[[ Material shown, beginning ]]

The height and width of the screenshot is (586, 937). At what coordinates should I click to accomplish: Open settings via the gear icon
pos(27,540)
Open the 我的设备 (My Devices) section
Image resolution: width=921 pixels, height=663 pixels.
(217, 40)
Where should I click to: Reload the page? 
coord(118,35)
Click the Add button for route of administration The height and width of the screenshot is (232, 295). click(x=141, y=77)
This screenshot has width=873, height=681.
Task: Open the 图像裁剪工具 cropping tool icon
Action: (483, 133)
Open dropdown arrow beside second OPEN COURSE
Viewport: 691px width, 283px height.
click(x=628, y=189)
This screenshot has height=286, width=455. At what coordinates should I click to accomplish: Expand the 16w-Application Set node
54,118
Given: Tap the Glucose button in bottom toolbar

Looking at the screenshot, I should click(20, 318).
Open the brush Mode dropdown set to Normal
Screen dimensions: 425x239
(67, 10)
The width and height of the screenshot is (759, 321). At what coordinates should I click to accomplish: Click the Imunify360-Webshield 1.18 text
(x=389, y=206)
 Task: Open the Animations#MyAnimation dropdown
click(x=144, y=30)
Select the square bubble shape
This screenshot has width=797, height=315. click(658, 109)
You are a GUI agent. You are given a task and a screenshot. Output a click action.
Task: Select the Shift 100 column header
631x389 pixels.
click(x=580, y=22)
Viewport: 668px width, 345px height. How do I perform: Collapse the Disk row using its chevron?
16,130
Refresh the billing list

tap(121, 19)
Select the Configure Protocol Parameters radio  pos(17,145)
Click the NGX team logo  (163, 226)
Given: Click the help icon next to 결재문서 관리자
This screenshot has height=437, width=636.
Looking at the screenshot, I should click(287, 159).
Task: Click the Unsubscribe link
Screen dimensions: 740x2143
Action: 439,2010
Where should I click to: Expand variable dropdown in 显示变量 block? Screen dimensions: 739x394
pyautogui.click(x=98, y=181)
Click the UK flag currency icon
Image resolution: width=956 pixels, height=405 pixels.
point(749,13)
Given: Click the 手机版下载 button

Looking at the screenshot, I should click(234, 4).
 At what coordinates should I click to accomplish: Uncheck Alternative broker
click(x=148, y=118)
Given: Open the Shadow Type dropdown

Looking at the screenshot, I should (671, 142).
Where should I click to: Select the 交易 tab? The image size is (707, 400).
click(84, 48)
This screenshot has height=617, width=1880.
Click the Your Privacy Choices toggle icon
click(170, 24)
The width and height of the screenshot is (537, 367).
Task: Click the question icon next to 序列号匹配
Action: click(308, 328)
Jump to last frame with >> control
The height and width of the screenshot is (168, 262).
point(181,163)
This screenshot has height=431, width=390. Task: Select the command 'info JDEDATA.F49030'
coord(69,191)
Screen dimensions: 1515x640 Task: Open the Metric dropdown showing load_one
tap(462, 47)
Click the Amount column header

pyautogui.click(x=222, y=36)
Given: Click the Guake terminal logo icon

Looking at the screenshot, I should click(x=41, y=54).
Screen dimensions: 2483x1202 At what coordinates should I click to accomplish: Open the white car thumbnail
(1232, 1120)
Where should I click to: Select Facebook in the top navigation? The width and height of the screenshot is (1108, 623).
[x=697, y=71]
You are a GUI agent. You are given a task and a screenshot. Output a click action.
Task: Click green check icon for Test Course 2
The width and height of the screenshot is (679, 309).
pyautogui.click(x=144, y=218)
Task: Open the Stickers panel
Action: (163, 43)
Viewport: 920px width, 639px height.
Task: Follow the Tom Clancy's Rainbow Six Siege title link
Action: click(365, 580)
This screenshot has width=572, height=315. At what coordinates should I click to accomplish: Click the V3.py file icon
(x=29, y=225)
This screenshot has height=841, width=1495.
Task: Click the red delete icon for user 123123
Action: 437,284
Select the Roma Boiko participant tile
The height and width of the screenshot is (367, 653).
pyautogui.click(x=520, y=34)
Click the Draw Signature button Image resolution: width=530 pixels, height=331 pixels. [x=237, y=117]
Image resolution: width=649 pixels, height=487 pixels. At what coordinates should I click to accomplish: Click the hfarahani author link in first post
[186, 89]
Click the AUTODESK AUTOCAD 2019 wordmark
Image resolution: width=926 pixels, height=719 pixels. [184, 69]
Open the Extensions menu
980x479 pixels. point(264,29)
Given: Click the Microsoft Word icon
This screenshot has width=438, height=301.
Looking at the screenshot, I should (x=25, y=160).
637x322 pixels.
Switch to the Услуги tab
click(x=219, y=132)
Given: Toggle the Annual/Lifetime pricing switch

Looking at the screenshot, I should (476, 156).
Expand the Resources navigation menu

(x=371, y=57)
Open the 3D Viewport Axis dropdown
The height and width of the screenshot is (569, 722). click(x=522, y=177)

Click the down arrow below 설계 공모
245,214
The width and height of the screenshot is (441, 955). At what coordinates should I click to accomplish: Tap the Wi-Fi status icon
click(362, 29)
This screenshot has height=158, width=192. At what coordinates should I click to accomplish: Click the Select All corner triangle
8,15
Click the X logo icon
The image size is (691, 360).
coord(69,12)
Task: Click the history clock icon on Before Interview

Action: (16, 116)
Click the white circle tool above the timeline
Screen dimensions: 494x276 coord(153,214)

[[ Material shown, end ]]

> What this task involves: Hand back the material above in full, exactly as written.

> Solution below:
The height and width of the screenshot is (586, 937). At what coordinates should I click to accomplish: Open settings via the gear icon
pos(27,540)
Open the 我的设备 (My Devices) section
Image resolution: width=921 pixels, height=663 pixels.
(217, 40)
Where should I click to: Reload the page? 
coord(118,35)
Click the Add button for route of administration The height and width of the screenshot is (232, 295). click(x=141, y=77)
This screenshot has width=873, height=681.
Task: Open the 图像裁剪工具 cropping tool icon
Action: (483, 133)
Open dropdown arrow beside second OPEN COURSE
Viewport: 691px width, 283px height.
click(x=628, y=189)
This screenshot has height=286, width=455. At what coordinates should I click to accomplish: Expand the 16w-Application Set node
54,118
Given: Tap the Glucose button in bottom toolbar

Looking at the screenshot, I should click(20, 318).
Open the brush Mode dropdown set to Normal
Screen dimensions: 425x239
(67, 10)
The width and height of the screenshot is (759, 321). At what coordinates should I click to accomplish: Click the Imunify360-Webshield 1.18 text
(x=389, y=206)
 Task: Open the Animations#MyAnimation dropdown
click(x=144, y=30)
Select the square bubble shape
This screenshot has width=797, height=315. click(658, 109)
You are a GUI agent. You are given a task and a screenshot. Output a click action.
Task: Select the Shift 100 column header
631x389 pixels.
click(x=580, y=22)
Viewport: 668px width, 345px height. How do I perform: Collapse the Disk row using its chevron?
16,130
Refresh the billing list

tap(121, 19)
Select the Configure Protocol Parameters radio  pos(17,145)
Click the NGX team logo  (163, 226)
Given: Click the help icon next to 결재문서 관리자
This screenshot has height=437, width=636.
Looking at the screenshot, I should click(287, 159).
Task: Click the Unsubscribe link
Screen dimensions: 740x2143
Action: 439,2010
Where should I click to: Expand variable dropdown in 显示变量 block? Screen dimensions: 739x394
pyautogui.click(x=98, y=181)
Click the UK flag currency icon
Image resolution: width=956 pixels, height=405 pixels.
point(749,13)
Given: Click the 手机版下载 button

Looking at the screenshot, I should click(234, 4).
 At what coordinates should I click to accomplish: Uncheck Alternative broker
click(x=148, y=118)
Given: Open the Shadow Type dropdown

Looking at the screenshot, I should (671, 142).
Where should I click to: Select the 交易 tab? The image size is (707, 400).
click(84, 48)
This screenshot has height=617, width=1880.
Click the Your Privacy Choices toggle icon
click(170, 24)
The width and height of the screenshot is (537, 367).
Task: Click the question icon next to 序列号匹配
Action: click(308, 328)
Jump to last frame with >> control
The height and width of the screenshot is (168, 262).
point(181,163)
This screenshot has height=431, width=390. Task: Select the command 'info JDEDATA.F49030'
coord(69,191)
Screen dimensions: 1515x640 Task: Open the Metric dropdown showing load_one
tap(462, 47)
Click the Amount column header

pyautogui.click(x=222, y=36)
Given: Click the Guake terminal logo icon

Looking at the screenshot, I should click(x=41, y=54).
Screen dimensions: 2483x1202 At what coordinates should I click to accomplish: Open the white car thumbnail
(1232, 1120)
Where should I click to: Select Facebook in the top navigation? The width and height of the screenshot is (1108, 623).
[x=697, y=71]
You are a GUI agent. You are given a task and a screenshot. Output a click action.
Task: Click green check icon for Test Course 2
The width and height of the screenshot is (679, 309).
pyautogui.click(x=144, y=218)
Task: Open the Stickers panel
Action: (163, 43)
Viewport: 920px width, 639px height.
Task: Follow the Tom Clancy's Rainbow Six Siege title link
Action: click(365, 580)
This screenshot has width=572, height=315. At what coordinates should I click to accomplish: Click the V3.py file icon
(x=29, y=225)
This screenshot has height=841, width=1495.
Task: Click the red delete icon for user 123123
Action: 437,284
Select the Roma Boiko participant tile
The height and width of the screenshot is (367, 653).
pyautogui.click(x=520, y=34)
Click the Draw Signature button Image resolution: width=530 pixels, height=331 pixels. [x=237, y=117]
Image resolution: width=649 pixels, height=487 pixels. At what coordinates should I click to accomplish: Click the hfarahani author link in first post
[186, 89]
Click the AUTODESK AUTOCAD 2019 wordmark
Image resolution: width=926 pixels, height=719 pixels. [184, 69]
Open the Extensions menu
980x479 pixels. point(264,29)
Given: Click the Microsoft Word icon
This screenshot has width=438, height=301.
Looking at the screenshot, I should (x=25, y=160).
637x322 pixels.
Switch to the Услуги tab
click(x=219, y=132)
Given: Toggle the Annual/Lifetime pricing switch

Looking at the screenshot, I should (476, 156).
Expand the Resources navigation menu

(x=371, y=57)
Open the 3D Viewport Axis dropdown
The height and width of the screenshot is (569, 722). click(x=522, y=177)

Click the down arrow below 설계 공모
245,214
The width and height of the screenshot is (441, 955). At what coordinates should I click to accomplish: Tap the Wi-Fi status icon
click(362, 29)
This screenshot has height=158, width=192. At what coordinates should I click to accomplish: Click the Select All corner triangle
8,15
Click the X logo icon
The image size is (691, 360).
coord(69,12)
Task: Click the history clock icon on Before Interview

Action: (16, 116)
Click the white circle tool above the timeline
Screen dimensions: 494x276 coord(153,214)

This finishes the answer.